Biden Makes Russia an Offer on Nuclear Arms Treaty

President suggests extending agreement and wants intelligence investigations
By Newser Editors and Wire Services
Posted Jan 21, 2021 6:20 PM CST
Biden Turns His Attention to Russia
Russian President Vladimir Putin attends a video conference Wednesday at the Novo-Ogaryovo residence outside Moscow.   (Mikhail Klimentyev, Sputnik, Kremlin Pool Photo via AP)

President Joe Biden has proposed to Russia a five-year extension of a nuclear arms treaty that is otherwise set to expire in February, the White House said Thursday. Biden proposed the extension even as he asked the intelligence community to look closely into Russia's cyberattacks, its alleged interference in the 2020 election, and other actions, press secretary Jen Psaki told reporters. Russia has said for some time that it would welcome an extension of the New START treaty, which limits the number of US and Russian strategic nuclear weapons, the AP reports. The Trump administration made a late bid to extend the treaty, but its conditions were rejected by Russia. US allies, particularly in Europe, are sure to applaud Biden's proposal, which also provides an early signal of his intent to pursue arms control. Psaki noted that a five-year extension is permitted by the treaty, saying it "makes even more sense when the relationship with Russia is adversarial as it is at this time."

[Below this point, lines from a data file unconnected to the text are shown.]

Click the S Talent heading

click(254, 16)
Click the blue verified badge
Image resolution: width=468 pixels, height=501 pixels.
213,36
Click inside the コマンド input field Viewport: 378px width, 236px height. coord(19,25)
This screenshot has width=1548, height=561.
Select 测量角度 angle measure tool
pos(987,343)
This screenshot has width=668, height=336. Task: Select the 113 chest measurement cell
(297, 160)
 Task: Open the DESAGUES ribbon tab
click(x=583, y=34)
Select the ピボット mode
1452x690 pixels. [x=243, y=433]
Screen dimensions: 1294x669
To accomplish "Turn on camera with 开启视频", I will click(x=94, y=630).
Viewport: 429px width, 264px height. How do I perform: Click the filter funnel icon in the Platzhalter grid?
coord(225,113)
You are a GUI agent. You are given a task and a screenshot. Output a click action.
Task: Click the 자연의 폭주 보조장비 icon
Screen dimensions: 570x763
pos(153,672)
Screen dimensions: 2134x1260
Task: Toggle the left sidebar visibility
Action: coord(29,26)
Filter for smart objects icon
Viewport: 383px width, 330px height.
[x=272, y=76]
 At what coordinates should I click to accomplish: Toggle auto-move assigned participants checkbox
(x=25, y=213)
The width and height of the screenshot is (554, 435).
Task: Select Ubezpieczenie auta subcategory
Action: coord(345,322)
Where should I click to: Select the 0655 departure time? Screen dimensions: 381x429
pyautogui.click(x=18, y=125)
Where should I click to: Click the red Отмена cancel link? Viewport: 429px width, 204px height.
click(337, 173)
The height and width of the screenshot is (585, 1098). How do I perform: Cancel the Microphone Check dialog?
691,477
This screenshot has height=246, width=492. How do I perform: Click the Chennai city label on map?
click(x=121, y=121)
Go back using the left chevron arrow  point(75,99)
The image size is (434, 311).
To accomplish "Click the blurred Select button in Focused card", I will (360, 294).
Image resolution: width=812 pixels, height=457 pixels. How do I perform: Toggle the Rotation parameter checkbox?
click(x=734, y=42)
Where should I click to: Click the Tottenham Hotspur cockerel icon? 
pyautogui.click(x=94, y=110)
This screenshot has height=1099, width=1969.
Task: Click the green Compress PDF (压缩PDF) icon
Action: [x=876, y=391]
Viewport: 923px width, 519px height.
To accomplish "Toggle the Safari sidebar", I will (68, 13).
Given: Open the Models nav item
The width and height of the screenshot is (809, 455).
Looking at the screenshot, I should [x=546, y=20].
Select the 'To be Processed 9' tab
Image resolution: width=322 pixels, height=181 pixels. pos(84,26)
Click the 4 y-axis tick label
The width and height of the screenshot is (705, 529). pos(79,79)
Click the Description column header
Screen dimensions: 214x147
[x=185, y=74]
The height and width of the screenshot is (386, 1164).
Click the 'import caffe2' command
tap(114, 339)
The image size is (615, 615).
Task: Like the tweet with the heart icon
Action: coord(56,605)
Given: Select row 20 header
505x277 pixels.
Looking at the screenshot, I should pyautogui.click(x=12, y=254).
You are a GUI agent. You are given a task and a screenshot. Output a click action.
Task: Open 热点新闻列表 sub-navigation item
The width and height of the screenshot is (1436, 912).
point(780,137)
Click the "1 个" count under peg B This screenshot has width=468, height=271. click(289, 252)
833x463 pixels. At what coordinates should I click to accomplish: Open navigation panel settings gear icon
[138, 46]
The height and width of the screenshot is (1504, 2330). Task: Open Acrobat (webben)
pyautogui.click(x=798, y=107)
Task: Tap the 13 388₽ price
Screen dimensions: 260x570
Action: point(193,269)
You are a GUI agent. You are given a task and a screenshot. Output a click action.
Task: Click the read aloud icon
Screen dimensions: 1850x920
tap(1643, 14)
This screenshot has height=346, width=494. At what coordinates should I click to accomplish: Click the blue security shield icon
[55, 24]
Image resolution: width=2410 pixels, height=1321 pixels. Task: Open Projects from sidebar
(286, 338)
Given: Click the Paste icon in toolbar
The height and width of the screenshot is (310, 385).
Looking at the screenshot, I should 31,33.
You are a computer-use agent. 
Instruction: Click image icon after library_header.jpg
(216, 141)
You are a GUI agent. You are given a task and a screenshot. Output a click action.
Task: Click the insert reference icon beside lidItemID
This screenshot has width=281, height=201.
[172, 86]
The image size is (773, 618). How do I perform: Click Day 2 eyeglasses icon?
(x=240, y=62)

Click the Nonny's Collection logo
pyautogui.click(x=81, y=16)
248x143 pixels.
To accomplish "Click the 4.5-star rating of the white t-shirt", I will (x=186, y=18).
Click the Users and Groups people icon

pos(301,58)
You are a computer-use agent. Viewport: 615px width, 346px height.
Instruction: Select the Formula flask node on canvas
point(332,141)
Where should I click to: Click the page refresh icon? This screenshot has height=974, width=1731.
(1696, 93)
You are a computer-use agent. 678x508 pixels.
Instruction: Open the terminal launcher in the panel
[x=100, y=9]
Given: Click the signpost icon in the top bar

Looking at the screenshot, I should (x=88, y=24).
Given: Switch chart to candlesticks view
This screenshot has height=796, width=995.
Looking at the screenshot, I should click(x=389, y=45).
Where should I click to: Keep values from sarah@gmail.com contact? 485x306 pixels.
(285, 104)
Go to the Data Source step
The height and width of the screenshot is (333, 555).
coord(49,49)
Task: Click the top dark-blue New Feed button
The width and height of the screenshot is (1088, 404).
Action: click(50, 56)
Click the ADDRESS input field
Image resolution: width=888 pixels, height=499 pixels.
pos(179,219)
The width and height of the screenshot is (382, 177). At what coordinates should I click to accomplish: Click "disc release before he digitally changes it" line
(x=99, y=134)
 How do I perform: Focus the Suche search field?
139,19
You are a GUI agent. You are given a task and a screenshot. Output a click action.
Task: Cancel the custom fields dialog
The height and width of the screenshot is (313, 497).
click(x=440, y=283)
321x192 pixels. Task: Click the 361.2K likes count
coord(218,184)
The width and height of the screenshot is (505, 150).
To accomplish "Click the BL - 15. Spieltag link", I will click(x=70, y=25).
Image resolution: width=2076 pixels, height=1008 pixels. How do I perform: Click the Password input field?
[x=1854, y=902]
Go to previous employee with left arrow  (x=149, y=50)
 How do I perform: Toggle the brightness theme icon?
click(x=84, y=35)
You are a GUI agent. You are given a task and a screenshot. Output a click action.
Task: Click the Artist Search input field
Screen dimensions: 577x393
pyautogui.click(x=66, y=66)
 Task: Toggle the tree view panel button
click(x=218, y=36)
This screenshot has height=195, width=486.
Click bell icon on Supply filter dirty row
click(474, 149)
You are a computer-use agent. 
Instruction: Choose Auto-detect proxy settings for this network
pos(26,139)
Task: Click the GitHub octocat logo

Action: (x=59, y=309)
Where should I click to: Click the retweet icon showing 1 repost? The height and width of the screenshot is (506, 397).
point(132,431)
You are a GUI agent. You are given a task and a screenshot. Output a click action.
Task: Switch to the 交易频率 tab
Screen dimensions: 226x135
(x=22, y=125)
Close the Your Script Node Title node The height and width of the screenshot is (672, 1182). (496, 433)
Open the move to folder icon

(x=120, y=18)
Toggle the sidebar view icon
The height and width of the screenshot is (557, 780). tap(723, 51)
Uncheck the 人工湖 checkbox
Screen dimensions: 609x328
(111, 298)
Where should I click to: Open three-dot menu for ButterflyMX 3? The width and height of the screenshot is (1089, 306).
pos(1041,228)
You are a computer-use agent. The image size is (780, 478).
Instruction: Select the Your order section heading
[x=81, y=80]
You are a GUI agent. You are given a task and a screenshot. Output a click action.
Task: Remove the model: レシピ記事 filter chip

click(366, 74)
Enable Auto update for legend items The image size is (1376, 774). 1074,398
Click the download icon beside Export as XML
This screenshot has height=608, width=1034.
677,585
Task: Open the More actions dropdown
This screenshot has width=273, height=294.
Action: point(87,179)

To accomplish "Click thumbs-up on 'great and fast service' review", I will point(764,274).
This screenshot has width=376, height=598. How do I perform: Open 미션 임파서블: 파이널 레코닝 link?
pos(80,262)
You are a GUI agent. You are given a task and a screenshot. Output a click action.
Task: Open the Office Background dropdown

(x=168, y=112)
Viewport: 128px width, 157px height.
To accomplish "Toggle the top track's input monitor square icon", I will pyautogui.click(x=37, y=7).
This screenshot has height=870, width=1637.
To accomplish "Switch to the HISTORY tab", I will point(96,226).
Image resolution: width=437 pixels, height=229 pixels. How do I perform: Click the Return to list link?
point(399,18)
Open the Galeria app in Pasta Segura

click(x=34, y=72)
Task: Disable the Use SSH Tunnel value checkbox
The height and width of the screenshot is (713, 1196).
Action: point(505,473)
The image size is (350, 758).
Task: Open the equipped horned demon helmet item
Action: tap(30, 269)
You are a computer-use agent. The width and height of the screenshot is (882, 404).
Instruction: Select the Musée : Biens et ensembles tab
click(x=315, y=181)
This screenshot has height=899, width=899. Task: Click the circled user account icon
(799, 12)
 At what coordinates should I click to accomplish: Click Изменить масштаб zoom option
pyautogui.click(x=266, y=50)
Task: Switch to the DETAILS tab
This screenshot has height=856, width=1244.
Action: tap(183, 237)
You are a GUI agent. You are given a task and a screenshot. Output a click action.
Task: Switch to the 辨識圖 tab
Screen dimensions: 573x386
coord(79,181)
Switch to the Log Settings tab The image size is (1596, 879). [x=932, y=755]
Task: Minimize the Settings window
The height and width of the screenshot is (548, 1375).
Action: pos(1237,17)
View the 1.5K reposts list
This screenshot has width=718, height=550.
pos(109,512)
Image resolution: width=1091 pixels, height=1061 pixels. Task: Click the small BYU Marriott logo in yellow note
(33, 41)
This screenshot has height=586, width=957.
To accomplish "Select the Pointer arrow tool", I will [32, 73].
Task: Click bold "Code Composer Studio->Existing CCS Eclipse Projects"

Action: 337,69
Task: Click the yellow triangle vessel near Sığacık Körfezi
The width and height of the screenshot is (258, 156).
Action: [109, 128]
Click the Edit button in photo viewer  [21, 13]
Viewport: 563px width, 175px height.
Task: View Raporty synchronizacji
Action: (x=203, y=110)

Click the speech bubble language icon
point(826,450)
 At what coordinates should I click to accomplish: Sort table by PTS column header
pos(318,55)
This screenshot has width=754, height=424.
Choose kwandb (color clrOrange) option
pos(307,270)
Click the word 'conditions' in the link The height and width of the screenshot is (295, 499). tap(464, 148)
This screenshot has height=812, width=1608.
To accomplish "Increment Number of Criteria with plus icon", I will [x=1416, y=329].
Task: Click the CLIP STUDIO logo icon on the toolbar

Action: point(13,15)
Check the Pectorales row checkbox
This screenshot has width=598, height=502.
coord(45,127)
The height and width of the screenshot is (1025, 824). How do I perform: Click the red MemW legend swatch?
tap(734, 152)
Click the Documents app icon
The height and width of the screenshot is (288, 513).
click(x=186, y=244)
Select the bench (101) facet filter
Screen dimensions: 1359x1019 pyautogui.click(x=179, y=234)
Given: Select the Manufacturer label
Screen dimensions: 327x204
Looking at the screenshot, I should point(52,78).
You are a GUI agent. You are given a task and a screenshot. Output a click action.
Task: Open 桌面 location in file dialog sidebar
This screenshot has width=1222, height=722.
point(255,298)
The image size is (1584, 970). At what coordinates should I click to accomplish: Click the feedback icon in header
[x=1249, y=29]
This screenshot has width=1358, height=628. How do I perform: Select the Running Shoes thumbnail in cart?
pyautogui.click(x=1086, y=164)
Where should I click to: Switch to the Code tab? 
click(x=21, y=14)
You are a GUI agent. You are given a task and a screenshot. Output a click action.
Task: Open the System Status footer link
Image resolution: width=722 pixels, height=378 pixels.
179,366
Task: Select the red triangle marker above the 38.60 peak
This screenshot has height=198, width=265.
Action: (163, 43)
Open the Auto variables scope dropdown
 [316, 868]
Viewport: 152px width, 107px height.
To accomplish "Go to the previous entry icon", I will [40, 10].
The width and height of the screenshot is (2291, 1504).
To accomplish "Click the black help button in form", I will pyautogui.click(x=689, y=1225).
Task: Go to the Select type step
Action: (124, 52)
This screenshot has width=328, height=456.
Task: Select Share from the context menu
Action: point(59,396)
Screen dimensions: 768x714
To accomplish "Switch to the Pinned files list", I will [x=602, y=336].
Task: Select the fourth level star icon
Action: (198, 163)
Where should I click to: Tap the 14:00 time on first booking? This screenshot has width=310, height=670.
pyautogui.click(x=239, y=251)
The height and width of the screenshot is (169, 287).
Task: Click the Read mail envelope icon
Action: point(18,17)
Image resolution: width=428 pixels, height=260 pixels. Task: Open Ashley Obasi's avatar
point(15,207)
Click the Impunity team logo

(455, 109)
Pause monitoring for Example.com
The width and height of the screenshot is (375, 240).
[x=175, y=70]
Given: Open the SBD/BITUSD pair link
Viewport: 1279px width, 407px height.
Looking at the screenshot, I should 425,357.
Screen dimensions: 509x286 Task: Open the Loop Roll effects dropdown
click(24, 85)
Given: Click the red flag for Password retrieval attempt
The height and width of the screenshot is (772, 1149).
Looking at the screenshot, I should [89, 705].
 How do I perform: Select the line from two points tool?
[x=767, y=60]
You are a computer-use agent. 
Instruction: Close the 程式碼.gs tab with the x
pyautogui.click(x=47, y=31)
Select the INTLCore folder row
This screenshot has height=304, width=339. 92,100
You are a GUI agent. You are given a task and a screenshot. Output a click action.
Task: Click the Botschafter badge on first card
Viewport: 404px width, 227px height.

Despite the extension proposal, Psaki said Biden was committed to holding Russia "to account for its reckless and adversarial actions," such as its alleged involvement in the Solar Winds hacking event, 2020 election interference, the poisoning of opposition figure Alexei Navalny, and the widely reported allegations that Russia may have offered bounties to the Taliban to kill US soldiers in Afghanistan. The Pentagon's chief spokesman, John Kirby, said allowing the treaty to lapse would weaken US understanding of Russia's nuclear forces. "Extending the treaty's limitations on stockpiles of strategic nuclear weapons until 2026 allows time and space for our two nations to explore new verifiable arms control arrangements that could further reduce risks to Americans," he said. NATO Secretary-General Jens Stoltenberg earlier Thursday called on the two nations to extend the treaty and later broaden it. The treaty, signed in 2010 by President Barack Obama and Russian President Dmitry Medvedev, limits each country to no more than 1,550 deployed nuclear warheads. (The US pulled out of another treaty with Russia last year.)